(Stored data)
━━━━━━━━━━━━━━━━

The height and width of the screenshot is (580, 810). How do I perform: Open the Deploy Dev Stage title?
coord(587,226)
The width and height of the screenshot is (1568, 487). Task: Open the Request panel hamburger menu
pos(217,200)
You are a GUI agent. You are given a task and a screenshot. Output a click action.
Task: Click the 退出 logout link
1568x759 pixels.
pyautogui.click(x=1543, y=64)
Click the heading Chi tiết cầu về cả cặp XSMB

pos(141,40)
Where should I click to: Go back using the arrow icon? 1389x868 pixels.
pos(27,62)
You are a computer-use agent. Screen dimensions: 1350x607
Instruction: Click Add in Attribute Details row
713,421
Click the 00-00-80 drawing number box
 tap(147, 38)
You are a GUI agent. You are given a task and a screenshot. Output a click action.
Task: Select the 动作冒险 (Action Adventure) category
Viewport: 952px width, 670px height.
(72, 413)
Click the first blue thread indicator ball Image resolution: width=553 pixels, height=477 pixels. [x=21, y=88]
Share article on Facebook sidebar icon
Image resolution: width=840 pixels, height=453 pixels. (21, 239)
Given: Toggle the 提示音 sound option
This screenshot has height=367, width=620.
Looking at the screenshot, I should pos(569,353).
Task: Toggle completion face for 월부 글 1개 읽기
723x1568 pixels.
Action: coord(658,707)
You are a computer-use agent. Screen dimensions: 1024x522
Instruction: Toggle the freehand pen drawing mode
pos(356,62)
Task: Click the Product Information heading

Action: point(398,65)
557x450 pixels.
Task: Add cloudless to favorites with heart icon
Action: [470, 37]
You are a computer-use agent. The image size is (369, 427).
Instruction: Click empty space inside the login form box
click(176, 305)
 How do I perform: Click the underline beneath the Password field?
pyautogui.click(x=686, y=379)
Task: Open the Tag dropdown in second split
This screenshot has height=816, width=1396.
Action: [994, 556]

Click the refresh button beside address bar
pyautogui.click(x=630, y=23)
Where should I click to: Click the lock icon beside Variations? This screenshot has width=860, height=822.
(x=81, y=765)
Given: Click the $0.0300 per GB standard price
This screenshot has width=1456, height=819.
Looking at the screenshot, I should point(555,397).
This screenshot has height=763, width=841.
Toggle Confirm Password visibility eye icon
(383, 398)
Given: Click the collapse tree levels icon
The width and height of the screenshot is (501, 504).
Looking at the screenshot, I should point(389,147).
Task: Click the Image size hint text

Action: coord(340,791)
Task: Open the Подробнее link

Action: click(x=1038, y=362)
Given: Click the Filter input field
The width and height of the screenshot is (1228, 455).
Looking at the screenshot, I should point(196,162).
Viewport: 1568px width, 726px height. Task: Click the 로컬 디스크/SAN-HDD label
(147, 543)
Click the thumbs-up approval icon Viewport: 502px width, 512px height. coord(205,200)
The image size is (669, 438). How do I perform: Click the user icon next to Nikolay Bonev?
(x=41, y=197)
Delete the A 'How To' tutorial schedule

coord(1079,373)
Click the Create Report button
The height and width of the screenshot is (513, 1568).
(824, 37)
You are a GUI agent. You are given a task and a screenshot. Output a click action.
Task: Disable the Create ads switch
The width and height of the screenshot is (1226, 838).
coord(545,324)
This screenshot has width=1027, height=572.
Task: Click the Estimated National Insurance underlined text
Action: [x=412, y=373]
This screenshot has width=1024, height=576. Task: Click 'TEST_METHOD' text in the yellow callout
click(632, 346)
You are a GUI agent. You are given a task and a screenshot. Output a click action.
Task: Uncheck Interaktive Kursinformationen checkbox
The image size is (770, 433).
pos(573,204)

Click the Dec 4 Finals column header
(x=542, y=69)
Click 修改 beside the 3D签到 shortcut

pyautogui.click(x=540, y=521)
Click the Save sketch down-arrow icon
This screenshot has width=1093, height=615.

━━━━━━━━━━━━━━━━

Exercise instructions
Only lines of the data holding the word "computer" go in the answer. Please copy each of them.

Final answer
You are a computer-use agent. Screen dimensions: 1350x607
You are a computer-use agent. Screen dimensions: 1024x522
You are a computer-use agent. The image size is (369, 427).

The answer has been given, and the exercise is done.